**TO DO:** Put the lines from the one with "The width and" up to and including the one with "Action: click(x=51, y=229)" into a JSON list of strings, one string per line, with blank lines skipped and the pictures left out.

==== RECORDS SHOWN ====

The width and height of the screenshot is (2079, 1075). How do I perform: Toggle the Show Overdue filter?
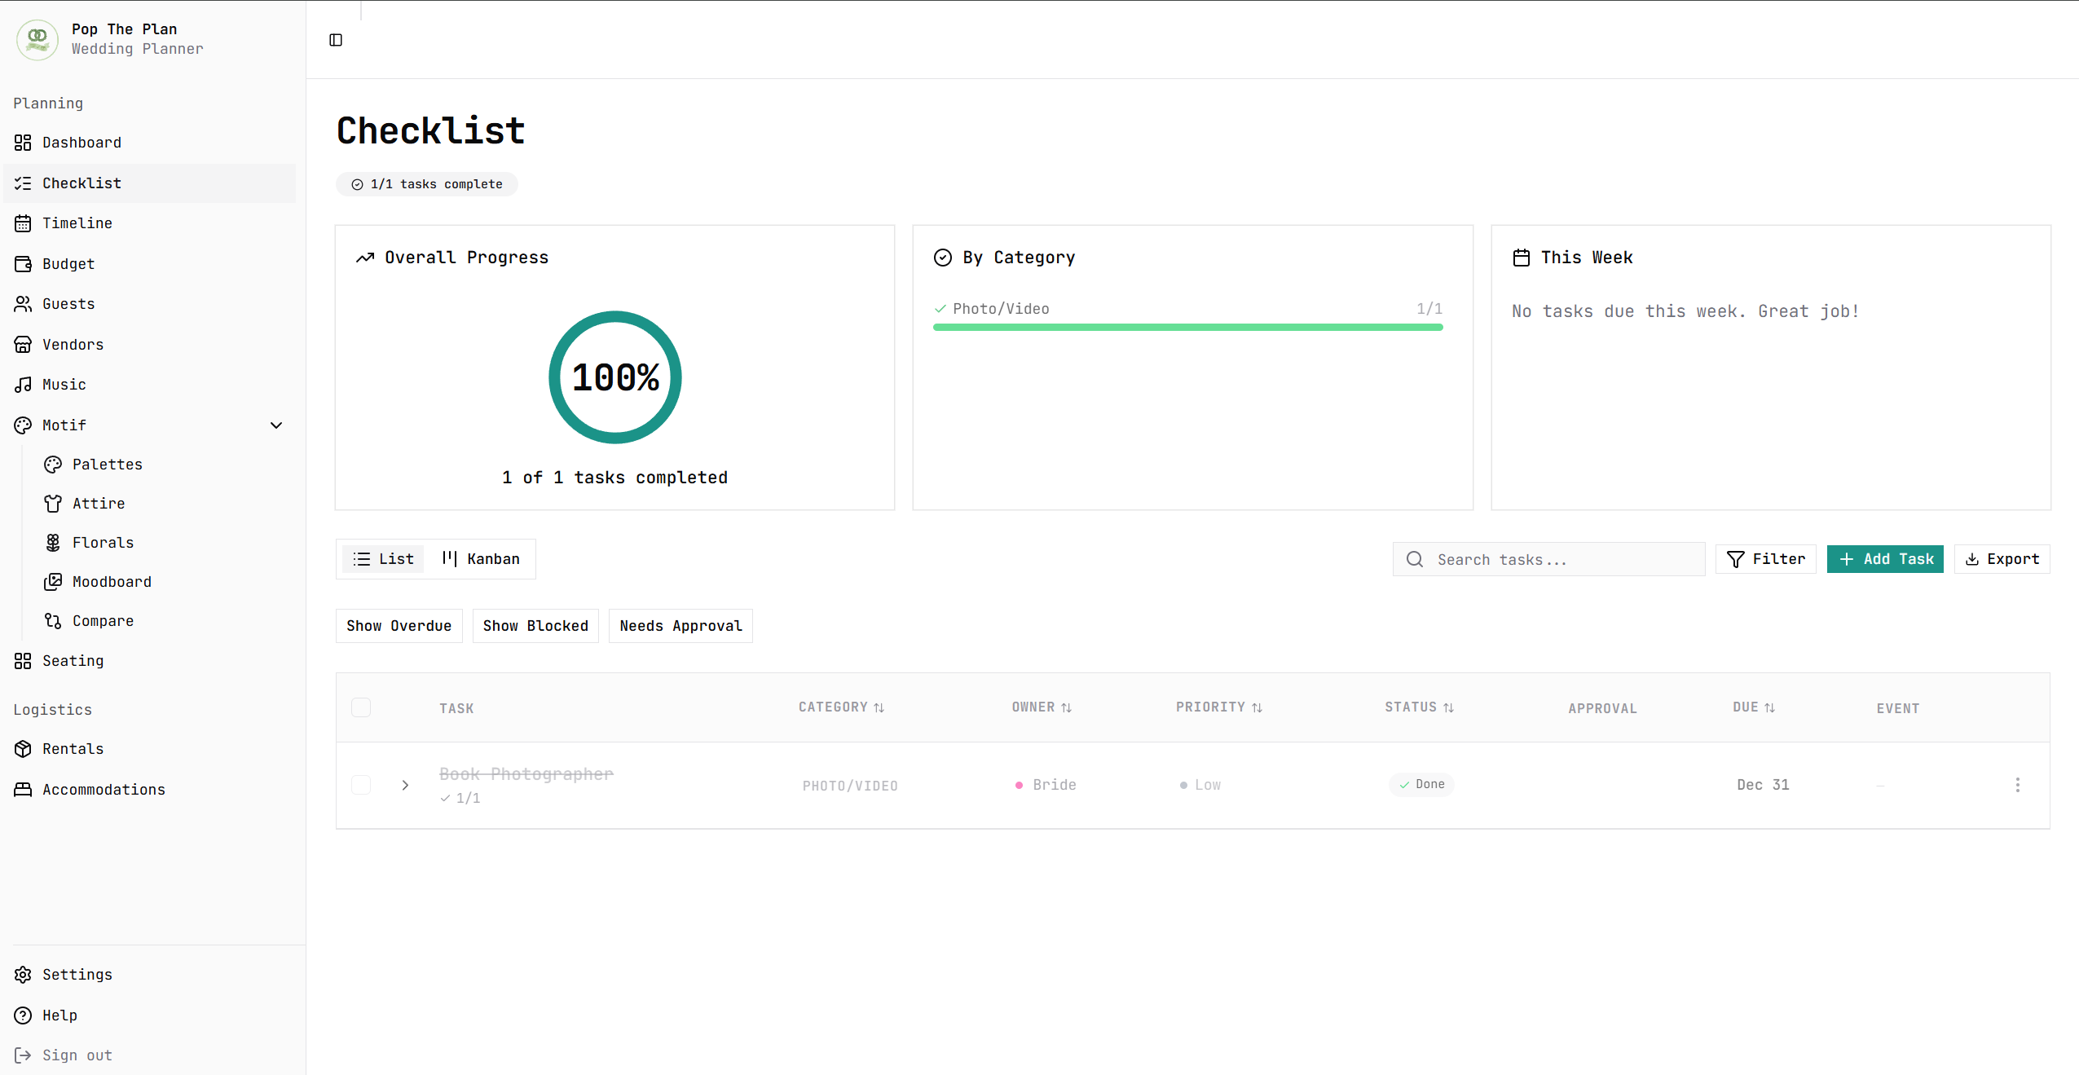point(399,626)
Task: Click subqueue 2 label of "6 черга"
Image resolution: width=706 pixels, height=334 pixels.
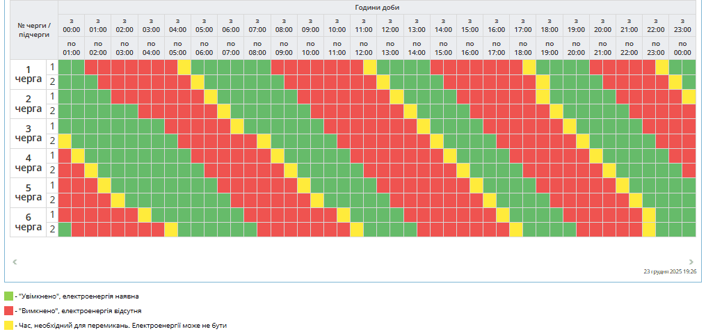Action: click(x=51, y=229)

====
==== RECORDS SHOWN ====

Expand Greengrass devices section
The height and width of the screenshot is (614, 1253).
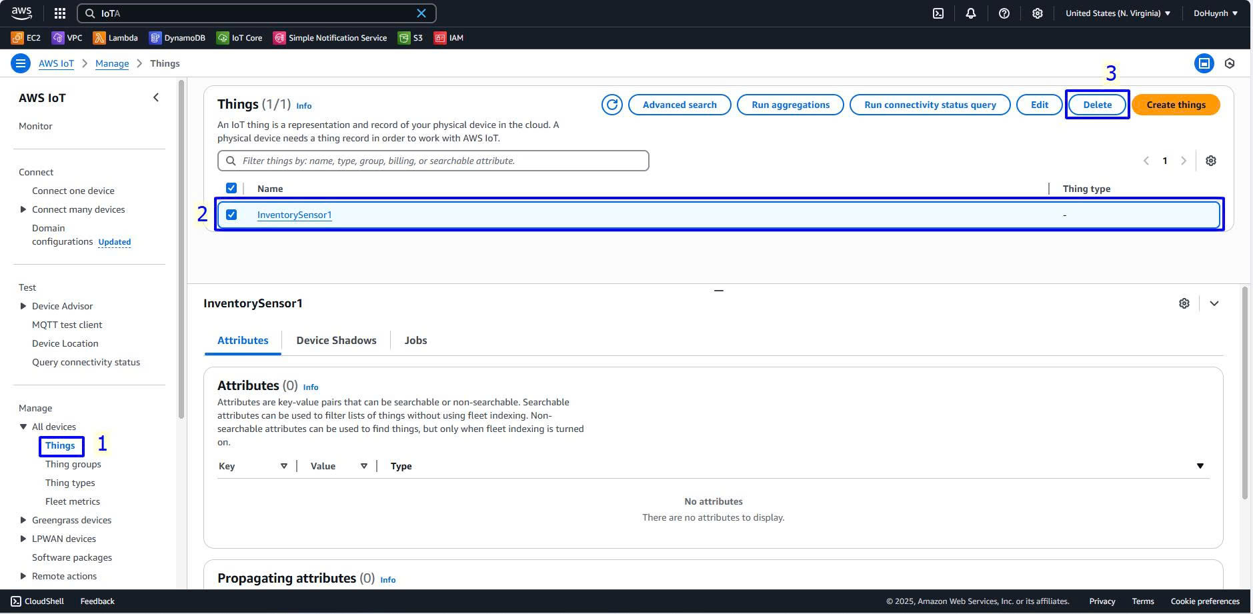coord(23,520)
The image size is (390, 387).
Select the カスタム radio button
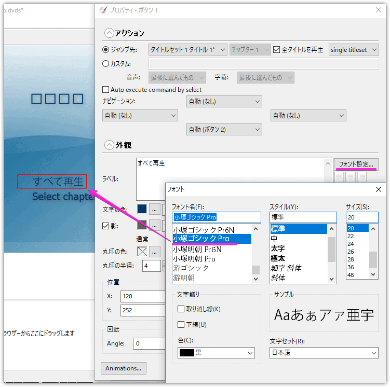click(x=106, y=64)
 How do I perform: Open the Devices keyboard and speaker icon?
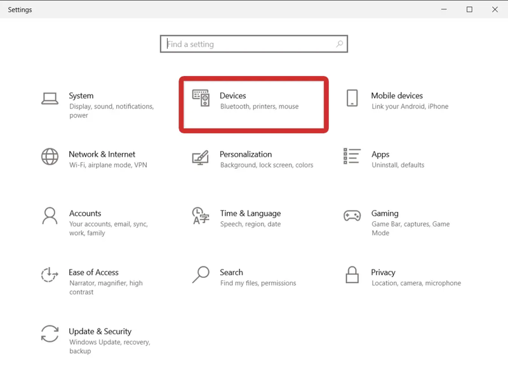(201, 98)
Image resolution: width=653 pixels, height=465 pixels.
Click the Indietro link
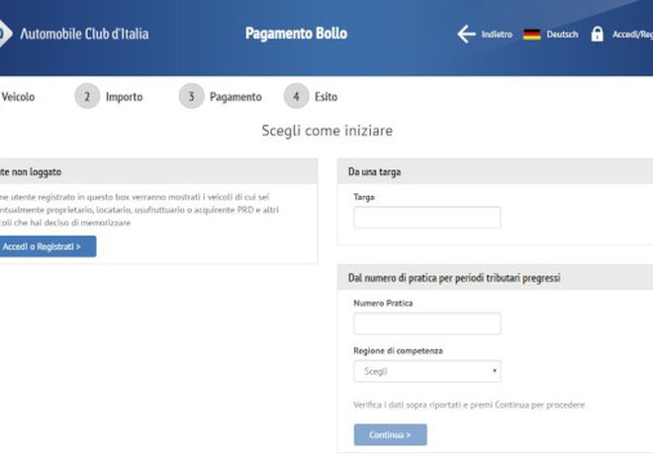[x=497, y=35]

====
==== RECORDS SHOWN ====

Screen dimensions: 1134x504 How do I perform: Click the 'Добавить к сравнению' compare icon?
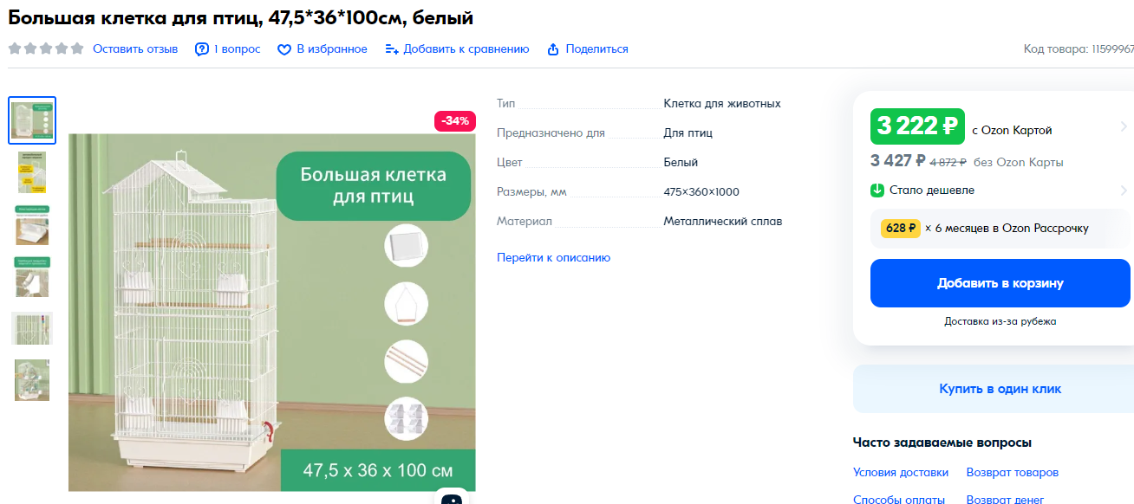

====

**OUTPUT:**
[
  "The width and height of the screenshot is (2079, 1075). How do I perform: Toggle the Show Overdue filter?",
  "point(399,626)",
  "Task: Click subqueue 2 label of \"6 черга\"",
  "Image resolution: width=706 pixels, height=334 pixels.",
  "Action: click(x=51, y=229)"
]